Yes, not only is it possible, it is actual. There are lots of kids who have only ever seen woods on the television, where nature is a near mythical place without potato chips and wires.
I grew up in the woods. Nature was never a separate thing. I don’t remember the first time I experienced nature, because it was several days after I was born, when my head was still lolling about in my mother’s arms and my eyes could not yet see anything beyond a foot from my face.
It must have all been a big green and blue blur, when my mother and father brought me home.
The first place I ever lived was at Cumberland Island National Seashore, where my father was a ranger. I’m sure that I quickly grew to know the difference between inside and outside, walls and trees. However, I don’t think that I ever thought about nature as being a thing I was separate from.
When we left the Island, we moved to other woods. I always lived in houses, but I felt at home in the woods.

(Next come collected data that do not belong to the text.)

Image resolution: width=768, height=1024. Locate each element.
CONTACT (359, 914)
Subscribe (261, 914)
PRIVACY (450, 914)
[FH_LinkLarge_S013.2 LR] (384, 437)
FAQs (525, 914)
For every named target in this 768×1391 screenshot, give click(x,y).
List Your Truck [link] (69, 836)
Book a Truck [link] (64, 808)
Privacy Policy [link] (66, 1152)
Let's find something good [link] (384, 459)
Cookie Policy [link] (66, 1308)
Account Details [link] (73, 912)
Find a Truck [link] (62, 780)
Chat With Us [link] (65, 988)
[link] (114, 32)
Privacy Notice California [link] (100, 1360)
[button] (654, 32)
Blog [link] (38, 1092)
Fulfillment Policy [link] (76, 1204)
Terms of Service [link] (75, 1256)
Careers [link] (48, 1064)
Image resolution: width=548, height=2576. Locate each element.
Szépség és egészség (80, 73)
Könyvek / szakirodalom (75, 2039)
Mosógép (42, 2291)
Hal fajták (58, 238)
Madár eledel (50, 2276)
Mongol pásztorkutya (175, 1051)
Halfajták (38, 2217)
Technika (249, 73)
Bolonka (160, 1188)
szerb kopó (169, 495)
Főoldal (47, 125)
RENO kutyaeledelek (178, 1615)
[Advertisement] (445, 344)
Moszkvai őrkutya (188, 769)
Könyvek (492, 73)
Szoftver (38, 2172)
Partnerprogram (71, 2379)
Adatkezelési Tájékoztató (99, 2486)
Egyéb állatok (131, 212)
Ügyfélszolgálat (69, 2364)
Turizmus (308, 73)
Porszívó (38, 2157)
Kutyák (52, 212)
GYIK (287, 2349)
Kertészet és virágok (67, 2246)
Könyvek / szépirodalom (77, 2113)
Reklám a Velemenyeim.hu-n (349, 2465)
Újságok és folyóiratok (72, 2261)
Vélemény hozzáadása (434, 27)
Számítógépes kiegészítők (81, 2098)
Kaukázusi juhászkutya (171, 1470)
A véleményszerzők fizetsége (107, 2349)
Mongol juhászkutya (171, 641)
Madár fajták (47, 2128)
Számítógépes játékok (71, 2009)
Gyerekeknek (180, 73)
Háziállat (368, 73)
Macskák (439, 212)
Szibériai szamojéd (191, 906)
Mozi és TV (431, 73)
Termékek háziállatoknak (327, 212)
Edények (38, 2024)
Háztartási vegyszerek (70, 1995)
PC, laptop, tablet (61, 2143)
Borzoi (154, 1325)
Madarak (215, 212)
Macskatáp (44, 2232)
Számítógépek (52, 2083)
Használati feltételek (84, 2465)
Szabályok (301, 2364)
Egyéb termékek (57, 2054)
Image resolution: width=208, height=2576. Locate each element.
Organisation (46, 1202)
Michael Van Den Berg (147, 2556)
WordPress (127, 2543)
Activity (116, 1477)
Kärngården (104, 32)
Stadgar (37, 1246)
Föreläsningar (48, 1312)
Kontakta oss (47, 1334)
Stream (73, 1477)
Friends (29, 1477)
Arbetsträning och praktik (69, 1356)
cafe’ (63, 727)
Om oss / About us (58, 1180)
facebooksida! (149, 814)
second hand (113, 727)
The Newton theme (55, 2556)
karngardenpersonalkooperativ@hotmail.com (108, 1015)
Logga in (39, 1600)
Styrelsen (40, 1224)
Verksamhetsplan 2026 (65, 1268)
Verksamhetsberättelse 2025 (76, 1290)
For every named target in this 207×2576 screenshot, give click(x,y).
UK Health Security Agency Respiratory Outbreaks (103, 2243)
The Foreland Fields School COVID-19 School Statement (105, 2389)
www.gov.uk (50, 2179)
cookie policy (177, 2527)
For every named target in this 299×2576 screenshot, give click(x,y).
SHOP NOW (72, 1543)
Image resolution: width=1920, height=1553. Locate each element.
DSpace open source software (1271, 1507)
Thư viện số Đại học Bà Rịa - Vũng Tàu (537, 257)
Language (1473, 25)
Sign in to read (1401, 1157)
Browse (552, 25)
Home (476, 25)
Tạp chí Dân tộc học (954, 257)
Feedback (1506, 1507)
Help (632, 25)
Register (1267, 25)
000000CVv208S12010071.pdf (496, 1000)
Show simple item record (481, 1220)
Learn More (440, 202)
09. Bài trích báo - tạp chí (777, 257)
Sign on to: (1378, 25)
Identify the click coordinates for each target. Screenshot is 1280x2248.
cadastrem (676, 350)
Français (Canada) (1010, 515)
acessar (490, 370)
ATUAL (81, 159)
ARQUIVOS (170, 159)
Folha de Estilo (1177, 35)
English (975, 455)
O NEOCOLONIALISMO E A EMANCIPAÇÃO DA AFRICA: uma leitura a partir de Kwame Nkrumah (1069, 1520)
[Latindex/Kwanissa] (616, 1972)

I still feel at home in the woods, but I like ways that cities behave and the look of the things that people have made, how the laws of nature manifest themselves in the lay of brick and mortar, the flow of traffic. I like the feeling of juxtaposition in cities, how I know that there are stars at night even if I can’t see them for all the lights that are shining. I like the sense that, a few miles out of town, there are quiet places where only insects live. I like to see the ways that plants can split the asphalt.
I understand, in 2013, how privileged I am to have grown up in the woods, when so many live in towers and in grids, surrounded by solid square miles of concrete and glass, plastic and fumes, the noise of machines.
Along the highway, a lot of the trees have “No Trespassing” signs tacked onto them, a rusted barbed wire fence that is barely visible in the shade. I know that not just anybody can go just anywhere and that wild places can be owned and kept secret.
There is nature everywhere though…in the birds that roost on the ledges of tenements, the small squares of grass that speckle the cities, the roaches that find their way into our homes, the feeling of rain, the smell of milk and sweat.
What do we make of nature? What is our idea of it?
Is it woods, unbroken wilderness, wild places untouched by the human hand?
Our ideas about what nature is and what nature isn’t determines how we feel about nature and the framing of this question about when we first experienced nature speaks volumes about how separate we feel from the world we live in, the world we are a part of and which is a part of us.